▸ **Activity list**:
[A] Summarize the overview of SBA loan programs in two sentences.
[B] Resume the overview of SBA loan programs from the point where it stops.

▸ **Exercise text**:
Although the overall attitude of the country seems to be more optimistic as the vaccine rolls out and restrictions are lifted, it will take significant time for the economy to fully recover. The bad news is that many businesses and not-for-profit organizations are still struggling to stay afloat. But, the good news is that help is available – several loan and grant options are offered through the SBA, with many recent changes being made to benefit borrowers. An overview of these programs is below.
PPP Loan Extension
The PPP Extension Act of 2021, signed just a few days before the original deadline was set to expire, extends the PPP application window from March 31 to May 31, 2021. Additionally, the Act provides an extra 30 days (through the end of June) for the Small Business Association (SBA) to finish processing applications received by the May 31, 2021 deadline, which will provide more time for loans to be granted. (see related post)
Though the deadline was extended by 60 days, no additional funds were allocated to the program. At the current rate of granted loans, the available funding is not expected to last until the new deadline. Borrowers should process applications as soon as possible.
Visit the SBA’s PPP website for links to applications and other important information.
The SBA recently announced that it is increasing the maximum amount small businesses and non-profit organizations can borrow through its COVID-19 Economic Injury Disaster Loan (EIDL) program. Starting the week of April 6, 2021, the SBA is raising the loan limit for the COVID-19 EIDL program from six months of economic injury with a maximum loan amount of $150,000, to up to 24 months of economic injury with a maximum loan amount of $500,000. There are also plans to further increase this maximum to $2 million, however, no timetable or details have been released.
Businesses that receive a loan subject to the current limits do not need to submit a request for an increase at this time. The SBA will reach out directly via email and provide more details about how businesses can request an increase. Any new loan applications and any loans in process when the new limits are implemented will automatically be considered for loans covering 24 months of economic injury up to a maximum of $500,000.
This new relief builds on SBA’s previous announcement that the agency would extend deferment periods for all disaster loans, including COVID-19 EIDLs, until 2022 to offer more time for businesses to build back. In order to shift all EIDL payments to 2022, the SBA will extend the first payment due date for disaster loans made in 2020 to 24 months from the date of the note, and to 18 months from the date of the note for all loans made in the calendar year 2021.
Visit the SBA’s EIDL website for links to applications and other important information.

▸ **Study material**:
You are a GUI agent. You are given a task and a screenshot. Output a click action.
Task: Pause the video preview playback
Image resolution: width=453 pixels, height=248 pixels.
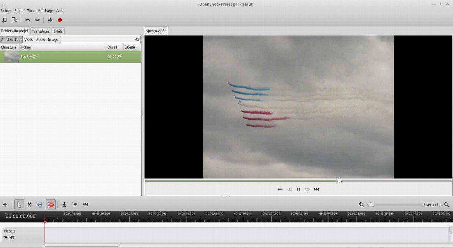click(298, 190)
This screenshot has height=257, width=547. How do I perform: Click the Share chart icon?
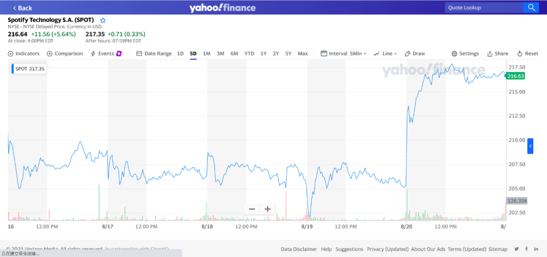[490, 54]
---
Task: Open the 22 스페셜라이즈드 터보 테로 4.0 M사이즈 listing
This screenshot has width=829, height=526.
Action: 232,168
...
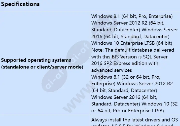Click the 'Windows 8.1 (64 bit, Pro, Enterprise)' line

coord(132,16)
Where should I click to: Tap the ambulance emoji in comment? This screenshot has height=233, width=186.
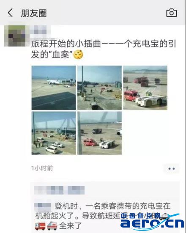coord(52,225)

▸ **Set of answers**:
[A] The PPP Extension Act of 2021 moved the PPP application deadline from March 31 to May 31, 2021, and gave the SBA through the end of June to process applications, though no additional funds were allocated to the program. The SBA is also raising the COVID-19 EIDL limit from six months of economic injury and a $150,000 maximum to up to 24 months and a $500,000 maximum, and it has extended deferment periods for all disaster loans until 2022.

[B]
The SBA has also said it will launch its long-awaited shuttered venue operators grant (SVOG) program on April 8, 2021. The SVOG program will provide a much-needed lifeline for live venues, museums, movie theatres and many more that have been negatively impacted by the COVID-19 pandemic. (see related post)
To prepare for the opening of the SVOG application portal, applicants should register with the government through the System of Award Management (SAM). More details about eligibility requirements, along with an application checklist and program FAQs, can be found on the dedicated SVOG website. A recording of an informational webinar presented by the SBA can be viewed here.
The SBA also clarified that a taxpayer may receive a SVO grant if it previously received a PPP loan, but the grant will be reduced by all PPP loans received after December 27, 2020. However, after being approved for an SVO grant, the borrower cannot take a PPP loan. Click here for more details about cross-program eligibility and restrictions.
Restaurant Revitalization Fund
The American Rescue Plan Act of 2021, enacted in early March, also authorized $28.6 billion for another program to provide assistance for bars and restaurants. Under the Restaurant Revitalization Fund (RRF), restaurants can apply for cash grants of up to $10 million based on lost revenue. $5 billion of the total amount has been set aside for businesses that made less than $500,000 in 2019 revenue.) Grant funds will not be taxed like income.
No official timeline has been released for the RRF, though a phased launch is expected in April. More guidance will be forthcoming from the SBA. To prepare to apply for the grants, restaurants should begin gathering their financial information and register with the government through the System of Award Management (SAM). Click here for an overview of the program and a guide to common questions provided by the U.S. Chamber of Commerce.
SBA Cross-Program Eligibility
Borrowers can apply for funds from multiple SBA programs. Click here for more information about eligibility and restrictions.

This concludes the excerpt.